Day 2 really began in the wee hours of the morning around 2 AM. I awoke to what sounded like the tent trying to destroy itself as the wind was whipping any unsecured piece of material around like a loose sail against the side of the tent by the increasing wind gusts. As I mentioned earlier if there's one constant in the Outer Banks, its the wind! I should have known better; but, as the sunset, the previous evening, the winds had calmed so I took it as a sign to leave all the windows and rain fly up on the tent for better air flow and the ambiance of snoozing to the waves crashing on the beach. After fumbling around in the dark for the flashlight, I made my way outside and climbed all over the truck like a spider monkey battening down the hatches on the tent to stop the flapping. By this point I was convinced the kids would be up when I climbed back in the tent and we would be in for a long night; however, to my surprise they were both still knocked out cold. The wind continued to batter us all night, but with all the flaps down she held strong and we finally went back to sleep.

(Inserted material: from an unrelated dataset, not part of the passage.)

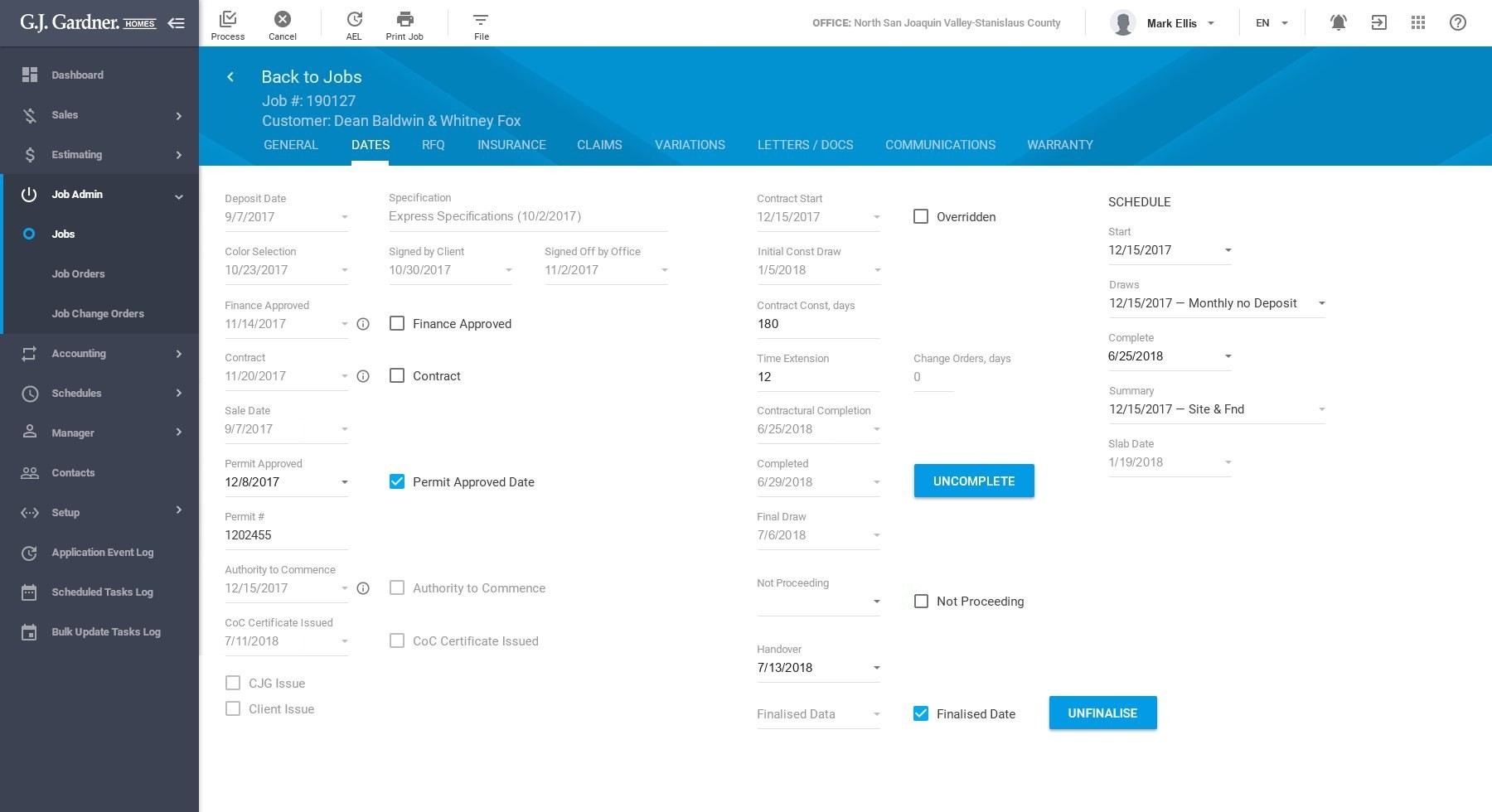The image size is (1492, 812).
Task: Click the help question mark icon
Action: 1458,23
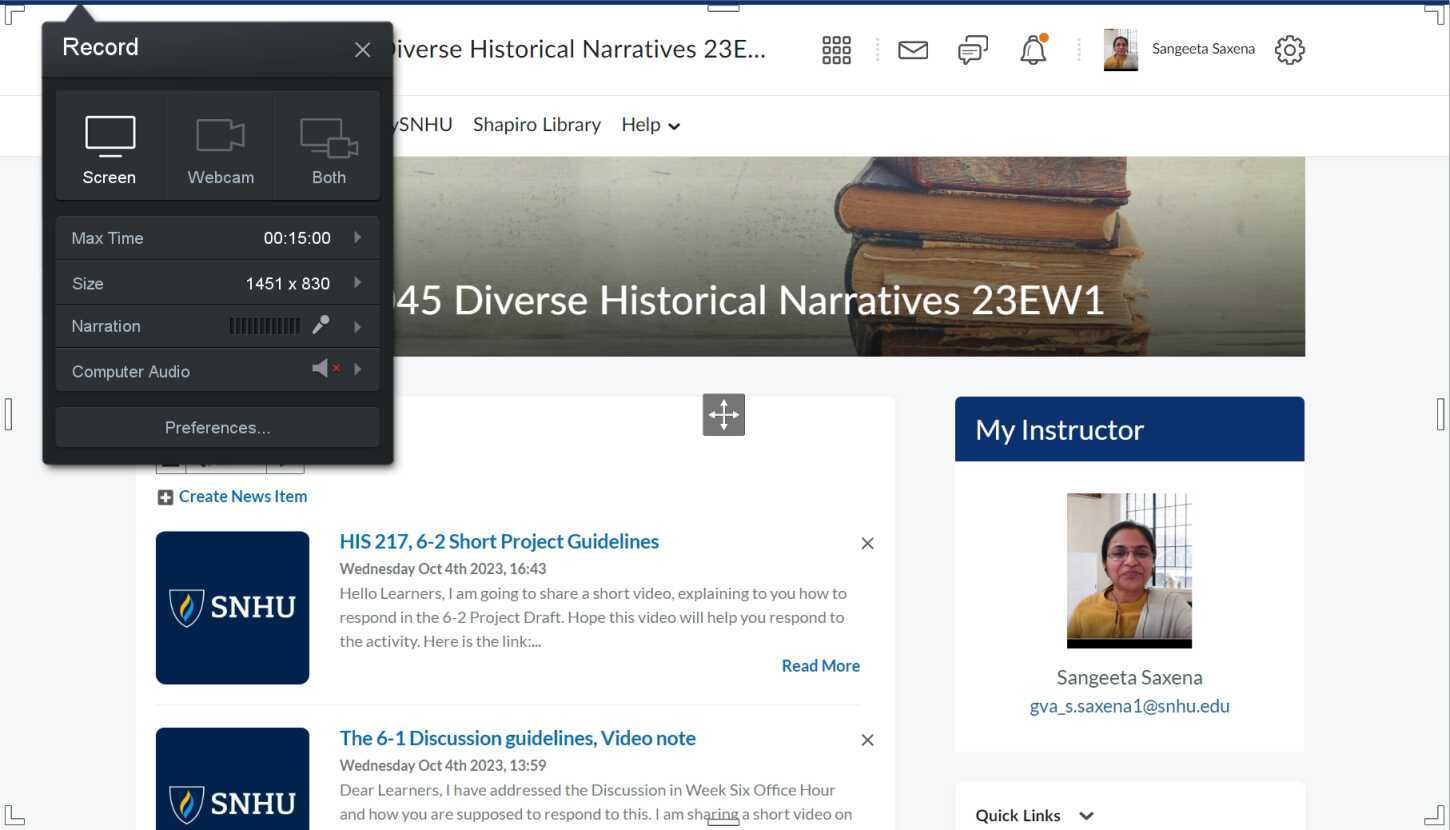
Task: Unmute Computer Audio speaker toggle
Action: click(322, 368)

As a point of reference for anyone traveling with kids and considering an RTT our current tent set up is a Tepui Gran Sabana. My kids are ages 3 and 5. While there is ample room in the annex for 1 or 2 kids Fir sleeping, we actually all 4 sleep up top. The open sleeping area of this model is roughly 6x8. By design I think Tepui intends for owners to sleep lengthwise in the 8' span; however, as the tallest member of my family at 6' we all four sleep comfortably in the shorter 6' span. I am a side sleeper so the width isn't an issue but if need be I can stretch out if slightly angled.


After passing the Outer Banks wind gust initiation test on the first night, we were rewarded with a beautiful sunrise and a calm cool breeze to start Day 2. This day happened to be Mother's Day as well and since my wife was gracious enough to go camping on her day the least we could do was prepare her a breakfast fit for the occasion. The kids and I prepared chocolate chip pancakes with fresh strawberries and kiwi with a side of sausage and an over easy egg...her favorite. A fresh cup of Pike Place brewed from the AeroPress completed the Mother's Day breakfast. While we all feasted like we hadn't eaten in weeks I think the kids enjoyed the sweet sugary meal the best.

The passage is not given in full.